Francis Picabia, Le juif Errant, 1940-41. Huile sur carton, 105 cm × 76 cm © Collection Seroussi

EN DIRECT / Exposition le juif errant, Francis Picabia, avec la participation de Anne Berest, Pierre Henry Salfati, Natalie et Julien Seroussi, Arnauld Pierre et Sarah Wilson, jusqu’au 18 février 2023, Galerie Natalie Seroussi Paris

par Laure Jaumouillé

Présentée à la Galerie Natalie Seroussi, l’exposition intitulée Le Juif errant réunit un corpus d’œuvres majeures. Tout commence par le tableau de Francis Picabia, Le Juif errant (1941), apparaissant de manière ambivalente dans un contexte de guerre et d’occupation. On se souvient alors des différentes versions de ce mythe religieux chrétien qui a évolué au cours des siècles. Il s’agirait d’un cordonnier juif condamné à vivre éternellement pour avoir refusé un instant de repos au Christ sur le chemin du Calvaire. Ce mythe fut véhiculé en Terre Sainte par des pèlerins à partir du 13èmesiècle. Le Juif errant suscite une certaine ambivalence. On s’émerveille devant son immortalité et son savoir ; pourtant, il produit une certaine méfiance face à son ignorance vis-à-vis de la souffrance du Christ. 

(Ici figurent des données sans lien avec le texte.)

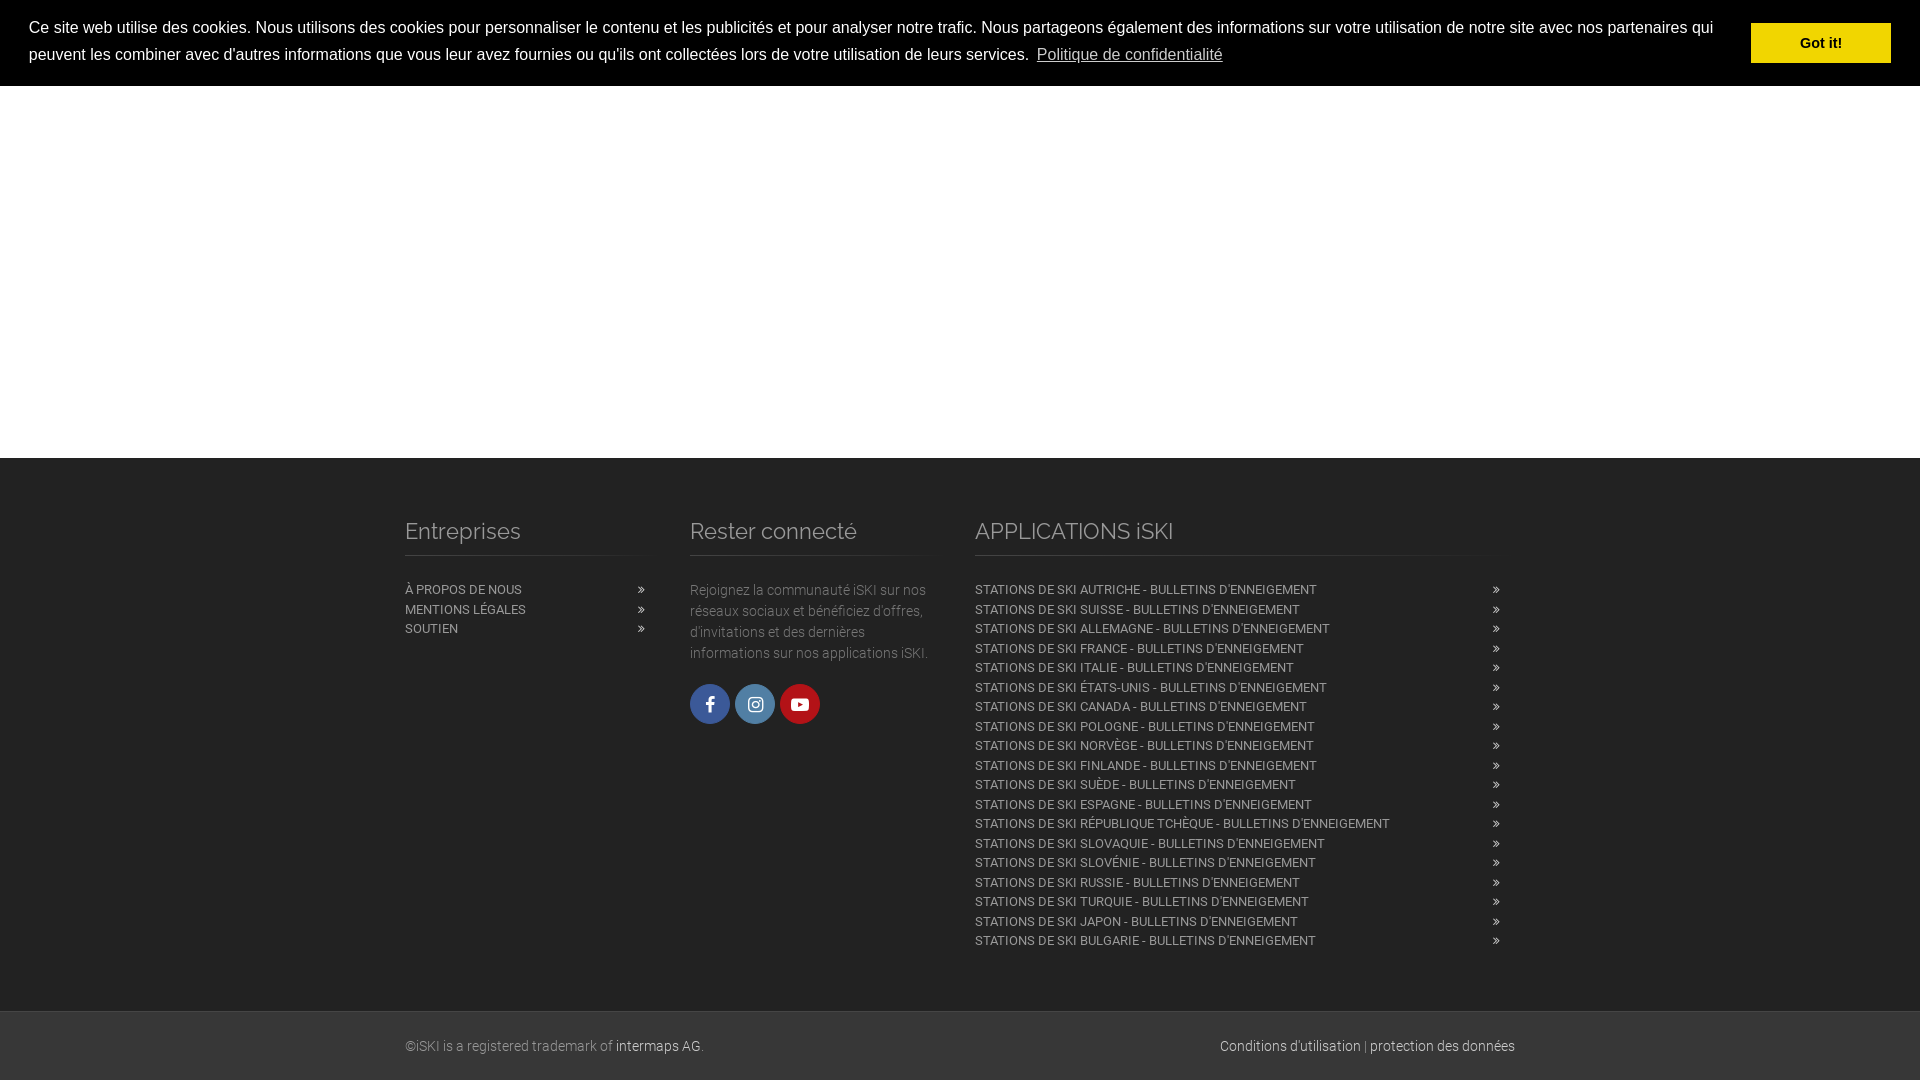 The height and width of the screenshot is (1080, 1920). Describe the element at coordinates (1155, 40) in the screenshot. I see `iSKI APPS` at that location.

Entre 1820 et 1830 apparaît une première image d’Épinal portant sur ce thème. En 1844, Eugène Sue publie un ouvrage sur cette légende et rencontre un succès populaire saisissant. Dans un contexte antisémite, les descendants du Juif errant sont alors pourchassés par les Jésuites ; ces derniers convoitent une soi-disant fortune ayant appartenue au protagoniste du livre. Vraisemblablement, Picabia aurait lu ce roman ; il met en scène le Juif errant et sa sœur Hérodiade, condamnée comme lui, à vivre éternellement. On observe sur ce tableau manifeste – découvert dans les années 1990 – un fonds bleu glacé ainsi que la rencontre avec ce personnage féminin ; l’ensemble étant doté d’une allure surnaturelle. Cette femme qui figure à l’arrière-plan serait issue d’une revue érotique datant de 1936, exposée dans l’espace de la galerie. Celle-ci entre en opposition avec la cape rose de Saint-Jean l’évangéliste du Greco (1605), emprunté au Musée el Greco de Tolède. Alors que Walter Benjamin annonce la « perte de l’aura », le tableau du Greco doté d’une vibration picturale sublime renforce la vocation artistique de Picabia, alors menacée par l’émergence de la photographie. 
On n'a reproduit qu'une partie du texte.